__Exercise__
In the entries that follow, the lines from the one with "The width and height of the screenshot is (821, 442)." through the one with "Click the help" are the ones to write out, exactly and with both ends included. Nothing else should appear.

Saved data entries
- - -

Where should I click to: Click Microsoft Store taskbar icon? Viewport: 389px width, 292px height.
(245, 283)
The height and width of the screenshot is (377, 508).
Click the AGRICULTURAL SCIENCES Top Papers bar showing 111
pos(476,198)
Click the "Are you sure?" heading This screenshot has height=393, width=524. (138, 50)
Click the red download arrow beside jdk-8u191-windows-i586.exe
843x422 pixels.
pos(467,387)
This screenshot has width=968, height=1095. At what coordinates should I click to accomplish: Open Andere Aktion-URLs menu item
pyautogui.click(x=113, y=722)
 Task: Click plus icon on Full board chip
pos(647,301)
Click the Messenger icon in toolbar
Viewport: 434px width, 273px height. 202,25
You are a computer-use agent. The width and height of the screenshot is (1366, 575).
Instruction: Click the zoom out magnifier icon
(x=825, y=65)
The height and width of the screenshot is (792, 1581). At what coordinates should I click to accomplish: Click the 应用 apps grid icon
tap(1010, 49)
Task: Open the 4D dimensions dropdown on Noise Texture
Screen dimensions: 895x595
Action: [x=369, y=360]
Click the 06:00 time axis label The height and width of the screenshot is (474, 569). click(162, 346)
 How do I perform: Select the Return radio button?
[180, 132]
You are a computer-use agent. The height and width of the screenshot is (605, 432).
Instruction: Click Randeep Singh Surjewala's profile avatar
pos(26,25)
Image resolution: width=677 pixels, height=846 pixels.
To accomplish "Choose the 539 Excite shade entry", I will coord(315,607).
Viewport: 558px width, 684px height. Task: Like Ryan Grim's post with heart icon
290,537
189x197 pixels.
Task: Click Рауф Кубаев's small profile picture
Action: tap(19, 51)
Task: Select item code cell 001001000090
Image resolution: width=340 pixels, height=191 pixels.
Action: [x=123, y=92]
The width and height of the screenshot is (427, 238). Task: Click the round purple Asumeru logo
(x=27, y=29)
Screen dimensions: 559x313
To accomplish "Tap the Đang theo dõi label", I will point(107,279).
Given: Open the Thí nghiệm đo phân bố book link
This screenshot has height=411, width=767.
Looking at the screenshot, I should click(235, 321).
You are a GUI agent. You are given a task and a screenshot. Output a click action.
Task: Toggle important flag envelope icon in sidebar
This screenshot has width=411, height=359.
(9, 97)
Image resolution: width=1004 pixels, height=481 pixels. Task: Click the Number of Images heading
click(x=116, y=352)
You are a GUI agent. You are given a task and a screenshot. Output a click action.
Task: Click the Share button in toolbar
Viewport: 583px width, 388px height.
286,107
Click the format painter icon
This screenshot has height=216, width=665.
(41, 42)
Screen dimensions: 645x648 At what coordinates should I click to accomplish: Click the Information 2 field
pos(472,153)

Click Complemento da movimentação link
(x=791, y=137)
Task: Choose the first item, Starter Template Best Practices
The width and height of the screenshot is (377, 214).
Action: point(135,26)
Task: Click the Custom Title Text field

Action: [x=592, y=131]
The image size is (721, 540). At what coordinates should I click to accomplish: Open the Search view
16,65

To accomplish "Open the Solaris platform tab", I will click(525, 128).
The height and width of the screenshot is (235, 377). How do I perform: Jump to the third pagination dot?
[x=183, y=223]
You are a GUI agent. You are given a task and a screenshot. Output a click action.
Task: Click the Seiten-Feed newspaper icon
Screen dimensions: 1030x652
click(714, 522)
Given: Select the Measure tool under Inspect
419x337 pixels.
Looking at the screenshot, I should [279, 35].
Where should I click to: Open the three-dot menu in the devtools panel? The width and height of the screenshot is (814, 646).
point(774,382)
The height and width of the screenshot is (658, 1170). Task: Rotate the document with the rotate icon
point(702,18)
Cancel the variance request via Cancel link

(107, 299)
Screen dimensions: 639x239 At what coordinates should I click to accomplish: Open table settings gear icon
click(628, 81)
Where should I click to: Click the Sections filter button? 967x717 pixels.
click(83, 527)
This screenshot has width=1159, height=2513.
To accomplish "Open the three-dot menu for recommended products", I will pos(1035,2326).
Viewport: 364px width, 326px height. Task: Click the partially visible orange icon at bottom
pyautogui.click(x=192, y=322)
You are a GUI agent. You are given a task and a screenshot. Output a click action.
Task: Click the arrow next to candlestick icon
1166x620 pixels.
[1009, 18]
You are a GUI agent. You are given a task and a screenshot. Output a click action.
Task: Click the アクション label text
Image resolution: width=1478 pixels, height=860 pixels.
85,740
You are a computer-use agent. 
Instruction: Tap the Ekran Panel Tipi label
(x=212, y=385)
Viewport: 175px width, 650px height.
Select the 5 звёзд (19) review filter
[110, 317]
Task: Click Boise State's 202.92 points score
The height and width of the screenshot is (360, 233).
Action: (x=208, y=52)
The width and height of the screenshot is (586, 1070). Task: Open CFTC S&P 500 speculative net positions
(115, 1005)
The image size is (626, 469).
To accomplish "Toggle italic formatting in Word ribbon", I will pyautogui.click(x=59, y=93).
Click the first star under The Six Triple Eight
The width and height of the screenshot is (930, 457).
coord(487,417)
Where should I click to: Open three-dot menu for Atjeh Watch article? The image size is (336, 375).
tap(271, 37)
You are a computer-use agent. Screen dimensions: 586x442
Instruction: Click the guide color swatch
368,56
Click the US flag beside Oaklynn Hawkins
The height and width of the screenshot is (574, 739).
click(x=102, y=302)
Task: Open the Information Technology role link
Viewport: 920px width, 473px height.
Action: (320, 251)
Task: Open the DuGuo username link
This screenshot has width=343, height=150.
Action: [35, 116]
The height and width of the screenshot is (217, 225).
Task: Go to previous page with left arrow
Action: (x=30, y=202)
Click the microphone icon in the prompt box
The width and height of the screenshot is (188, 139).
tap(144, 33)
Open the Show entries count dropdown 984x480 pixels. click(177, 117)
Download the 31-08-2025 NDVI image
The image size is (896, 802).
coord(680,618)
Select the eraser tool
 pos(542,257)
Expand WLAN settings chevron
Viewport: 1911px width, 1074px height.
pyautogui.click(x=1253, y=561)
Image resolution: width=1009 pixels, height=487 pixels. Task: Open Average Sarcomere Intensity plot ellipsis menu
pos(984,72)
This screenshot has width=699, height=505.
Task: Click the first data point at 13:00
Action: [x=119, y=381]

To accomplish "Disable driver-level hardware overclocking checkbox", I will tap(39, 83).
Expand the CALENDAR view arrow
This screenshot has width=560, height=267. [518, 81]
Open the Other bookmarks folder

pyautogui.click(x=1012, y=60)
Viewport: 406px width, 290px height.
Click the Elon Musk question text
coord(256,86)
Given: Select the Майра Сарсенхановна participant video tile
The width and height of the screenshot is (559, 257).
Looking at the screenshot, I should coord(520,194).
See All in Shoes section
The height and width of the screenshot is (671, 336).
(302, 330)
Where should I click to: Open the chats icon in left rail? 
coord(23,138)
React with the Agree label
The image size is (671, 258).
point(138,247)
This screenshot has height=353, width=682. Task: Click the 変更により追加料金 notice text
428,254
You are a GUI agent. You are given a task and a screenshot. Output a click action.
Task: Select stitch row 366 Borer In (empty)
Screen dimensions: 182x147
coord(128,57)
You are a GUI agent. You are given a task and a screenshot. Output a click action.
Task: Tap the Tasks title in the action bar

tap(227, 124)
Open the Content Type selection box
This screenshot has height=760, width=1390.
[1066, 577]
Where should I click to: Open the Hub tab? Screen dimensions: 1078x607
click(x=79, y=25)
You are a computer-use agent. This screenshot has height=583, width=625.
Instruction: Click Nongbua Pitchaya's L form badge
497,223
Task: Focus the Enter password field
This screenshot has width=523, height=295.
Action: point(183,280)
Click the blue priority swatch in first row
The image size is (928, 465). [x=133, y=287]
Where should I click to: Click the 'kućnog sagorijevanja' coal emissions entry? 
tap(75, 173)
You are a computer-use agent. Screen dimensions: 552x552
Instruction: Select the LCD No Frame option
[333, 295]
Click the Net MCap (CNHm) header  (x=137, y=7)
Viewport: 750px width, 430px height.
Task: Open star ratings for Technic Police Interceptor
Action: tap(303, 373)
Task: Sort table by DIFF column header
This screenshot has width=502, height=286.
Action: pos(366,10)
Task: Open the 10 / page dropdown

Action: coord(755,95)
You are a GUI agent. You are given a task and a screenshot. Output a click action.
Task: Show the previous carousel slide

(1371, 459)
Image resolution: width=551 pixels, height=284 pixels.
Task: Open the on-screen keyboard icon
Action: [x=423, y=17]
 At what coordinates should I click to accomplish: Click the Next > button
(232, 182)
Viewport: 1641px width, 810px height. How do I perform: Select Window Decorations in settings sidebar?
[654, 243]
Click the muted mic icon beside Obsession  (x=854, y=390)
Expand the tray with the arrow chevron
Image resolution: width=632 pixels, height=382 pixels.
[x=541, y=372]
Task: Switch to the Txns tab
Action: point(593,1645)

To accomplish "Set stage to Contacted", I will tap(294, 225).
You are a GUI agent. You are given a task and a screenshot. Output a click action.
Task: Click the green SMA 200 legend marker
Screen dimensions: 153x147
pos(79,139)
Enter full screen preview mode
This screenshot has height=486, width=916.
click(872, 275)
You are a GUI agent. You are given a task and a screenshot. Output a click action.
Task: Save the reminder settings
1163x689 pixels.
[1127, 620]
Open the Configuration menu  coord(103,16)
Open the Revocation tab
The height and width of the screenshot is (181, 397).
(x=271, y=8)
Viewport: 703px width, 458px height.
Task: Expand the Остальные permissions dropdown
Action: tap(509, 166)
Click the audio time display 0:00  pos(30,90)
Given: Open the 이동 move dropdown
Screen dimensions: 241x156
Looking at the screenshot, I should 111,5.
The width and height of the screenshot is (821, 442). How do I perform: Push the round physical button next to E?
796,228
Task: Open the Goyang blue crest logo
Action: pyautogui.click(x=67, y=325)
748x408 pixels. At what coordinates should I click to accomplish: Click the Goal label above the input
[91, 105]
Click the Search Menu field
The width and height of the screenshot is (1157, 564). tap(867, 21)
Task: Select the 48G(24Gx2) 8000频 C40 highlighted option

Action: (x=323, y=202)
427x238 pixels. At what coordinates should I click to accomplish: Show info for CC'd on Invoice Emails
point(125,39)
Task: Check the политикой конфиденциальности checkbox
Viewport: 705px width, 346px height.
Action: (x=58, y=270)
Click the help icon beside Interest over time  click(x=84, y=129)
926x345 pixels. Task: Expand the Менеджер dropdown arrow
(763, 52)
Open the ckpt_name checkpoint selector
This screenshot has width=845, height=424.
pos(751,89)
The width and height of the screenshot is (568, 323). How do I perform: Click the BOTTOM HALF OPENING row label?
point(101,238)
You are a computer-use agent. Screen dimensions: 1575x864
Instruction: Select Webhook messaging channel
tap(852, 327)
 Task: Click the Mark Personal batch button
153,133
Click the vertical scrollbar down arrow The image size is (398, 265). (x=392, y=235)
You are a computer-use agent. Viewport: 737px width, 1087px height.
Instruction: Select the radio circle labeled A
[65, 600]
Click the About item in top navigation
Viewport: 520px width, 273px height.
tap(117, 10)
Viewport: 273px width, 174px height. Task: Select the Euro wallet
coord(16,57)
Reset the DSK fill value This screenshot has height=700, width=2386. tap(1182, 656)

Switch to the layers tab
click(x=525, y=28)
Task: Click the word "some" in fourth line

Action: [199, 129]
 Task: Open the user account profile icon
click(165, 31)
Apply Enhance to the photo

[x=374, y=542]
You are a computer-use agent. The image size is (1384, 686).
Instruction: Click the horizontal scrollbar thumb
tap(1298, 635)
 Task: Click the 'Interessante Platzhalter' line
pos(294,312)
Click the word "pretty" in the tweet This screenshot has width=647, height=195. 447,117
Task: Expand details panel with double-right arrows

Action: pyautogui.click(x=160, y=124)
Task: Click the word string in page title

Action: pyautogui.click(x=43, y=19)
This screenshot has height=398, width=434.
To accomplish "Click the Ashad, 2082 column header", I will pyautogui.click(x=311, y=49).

- - -

__Output for this task__
The width and height of the screenshot is (821, 442). How do I perform: Push the round physical button next to E?
796,228
Task: Open the Goyang blue crest logo
Action: pyautogui.click(x=67, y=325)
748x408 pixels. At what coordinates should I click to accomplish: Click the Goal label above the input
[91, 105]
Click the Search Menu field
The width and height of the screenshot is (1157, 564). tap(867, 21)
Task: Select the 48G(24Gx2) 8000频 C40 highlighted option

Action: (x=323, y=202)
427x238 pixels. At what coordinates should I click to accomplish: Show info for CC'd on Invoice Emails
point(125,39)
Task: Check the политикой конфиденциальности checkbox
Viewport: 705px width, 346px height.
Action: (x=58, y=270)
Click the help icon beside Interest over time  click(x=84, y=129)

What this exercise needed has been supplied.